Márta Pardavi ist Co-Vorsitzende des Ungarischen Helsinki-Komitees. Als ausgebildete Juristin konzentriert sie sich aktuell auf die Gefährdung der Rechtsstaatlichkeit und den zivilgesellschaftlichen Raum in Ungarn und in der EU. Zudem ist sie Co-Leiterin des Programms „Recharging Advocacy for Rights in Europe“ (RARE), das Menschenrechtsverteidiger unterstützt stärkere Organisationen und Bündnisse zu schließen, um gemeinsame Maßnahmen für den zivilgesellschaftlichen Raum und die Rechtsstaatlichkeit in der EU zu ergreifen.
Márta ist Vorstandsmitglied von ‘PILnet’, von ‘International Partnership for Human Rights’ und des ‘Verzio International Human Rights Documentary Film Festivals’. Sie wurde mit dem ‘William D. Zabel Human Rights Award 2018’ von Human Rights First als auch dem ‘Civil Rights Defender's of the Year 2019’ Award von Civil Rights Defenders ausgezeichnet, und wurde zum Mitglied der POLITICO28 Class of 2019 gewählt. In 2020/2021 war sie Policy Leader Fellow an der School of Transnational Governance des European University Institut in Florenz, Italien.

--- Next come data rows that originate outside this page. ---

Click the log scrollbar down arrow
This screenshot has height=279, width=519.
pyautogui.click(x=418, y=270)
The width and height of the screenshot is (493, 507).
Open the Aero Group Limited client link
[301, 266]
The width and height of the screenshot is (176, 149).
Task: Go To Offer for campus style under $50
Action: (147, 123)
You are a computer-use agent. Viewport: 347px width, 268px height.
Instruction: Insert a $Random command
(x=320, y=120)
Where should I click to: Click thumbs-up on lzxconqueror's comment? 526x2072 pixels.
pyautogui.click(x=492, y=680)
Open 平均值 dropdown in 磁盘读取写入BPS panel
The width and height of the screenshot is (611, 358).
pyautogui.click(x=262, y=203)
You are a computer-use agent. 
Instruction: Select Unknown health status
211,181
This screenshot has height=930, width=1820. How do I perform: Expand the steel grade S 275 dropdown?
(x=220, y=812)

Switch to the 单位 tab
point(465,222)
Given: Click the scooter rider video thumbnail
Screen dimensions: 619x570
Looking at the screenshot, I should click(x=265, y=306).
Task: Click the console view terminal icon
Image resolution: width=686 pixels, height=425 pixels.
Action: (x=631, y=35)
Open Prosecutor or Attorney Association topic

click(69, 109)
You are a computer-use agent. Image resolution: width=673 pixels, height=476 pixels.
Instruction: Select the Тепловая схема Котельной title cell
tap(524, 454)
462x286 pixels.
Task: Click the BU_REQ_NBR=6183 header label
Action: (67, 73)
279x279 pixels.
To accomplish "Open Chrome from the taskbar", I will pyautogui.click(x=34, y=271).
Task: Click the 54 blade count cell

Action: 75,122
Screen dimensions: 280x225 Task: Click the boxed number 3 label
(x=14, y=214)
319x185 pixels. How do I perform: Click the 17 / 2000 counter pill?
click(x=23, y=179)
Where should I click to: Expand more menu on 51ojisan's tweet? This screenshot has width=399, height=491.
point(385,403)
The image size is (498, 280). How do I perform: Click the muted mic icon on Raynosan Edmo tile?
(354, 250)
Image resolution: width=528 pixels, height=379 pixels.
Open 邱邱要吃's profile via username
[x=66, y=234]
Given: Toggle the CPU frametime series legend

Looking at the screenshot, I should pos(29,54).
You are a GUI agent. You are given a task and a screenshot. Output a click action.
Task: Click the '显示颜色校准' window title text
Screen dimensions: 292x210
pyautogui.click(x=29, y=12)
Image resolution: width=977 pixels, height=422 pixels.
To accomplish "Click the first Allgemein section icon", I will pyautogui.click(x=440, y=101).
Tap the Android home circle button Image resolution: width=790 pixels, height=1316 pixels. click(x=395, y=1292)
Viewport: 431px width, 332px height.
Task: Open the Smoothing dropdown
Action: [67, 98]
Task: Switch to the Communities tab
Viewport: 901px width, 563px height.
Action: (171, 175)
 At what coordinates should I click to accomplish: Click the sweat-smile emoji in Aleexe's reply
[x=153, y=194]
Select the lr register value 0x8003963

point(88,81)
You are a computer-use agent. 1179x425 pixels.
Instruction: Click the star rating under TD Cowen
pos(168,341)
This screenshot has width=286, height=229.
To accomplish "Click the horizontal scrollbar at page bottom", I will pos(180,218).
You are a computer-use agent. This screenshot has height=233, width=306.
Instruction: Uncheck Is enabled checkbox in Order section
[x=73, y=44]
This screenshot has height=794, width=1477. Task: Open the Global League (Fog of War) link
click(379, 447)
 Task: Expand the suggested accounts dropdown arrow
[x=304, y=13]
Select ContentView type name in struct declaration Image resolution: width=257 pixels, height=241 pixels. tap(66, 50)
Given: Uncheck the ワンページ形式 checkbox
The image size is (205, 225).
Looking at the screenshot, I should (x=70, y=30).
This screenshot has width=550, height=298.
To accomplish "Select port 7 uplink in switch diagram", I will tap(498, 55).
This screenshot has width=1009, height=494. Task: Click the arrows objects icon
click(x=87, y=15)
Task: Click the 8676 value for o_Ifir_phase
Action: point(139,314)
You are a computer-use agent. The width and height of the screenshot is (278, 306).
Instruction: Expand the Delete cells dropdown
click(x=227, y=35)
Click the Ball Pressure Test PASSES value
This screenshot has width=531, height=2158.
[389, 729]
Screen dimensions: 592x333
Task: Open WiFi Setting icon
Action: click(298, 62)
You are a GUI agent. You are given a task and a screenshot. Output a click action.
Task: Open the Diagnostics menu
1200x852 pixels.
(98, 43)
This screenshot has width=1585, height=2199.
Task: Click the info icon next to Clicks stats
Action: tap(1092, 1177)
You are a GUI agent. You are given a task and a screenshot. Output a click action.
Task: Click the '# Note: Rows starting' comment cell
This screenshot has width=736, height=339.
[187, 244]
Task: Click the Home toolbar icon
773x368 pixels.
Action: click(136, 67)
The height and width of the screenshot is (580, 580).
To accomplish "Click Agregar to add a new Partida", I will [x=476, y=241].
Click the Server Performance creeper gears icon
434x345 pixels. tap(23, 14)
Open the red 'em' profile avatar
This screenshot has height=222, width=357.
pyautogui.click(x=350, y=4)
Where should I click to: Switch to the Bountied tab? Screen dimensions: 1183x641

Der Rechtsstaat stützt sich auf Institutionen, die Druck aushalten, und auf Bürger, die diesen Institutionen vertrauen. Wir müssen mehr darüber erfahren, wie wir institutionelle Resilienz und öffentliches Vertrauen aufbauen und aufrechterhalten können, und dringend in diese strategische Säule einer demokratischen und sicheren europäischen Zukunft investieren.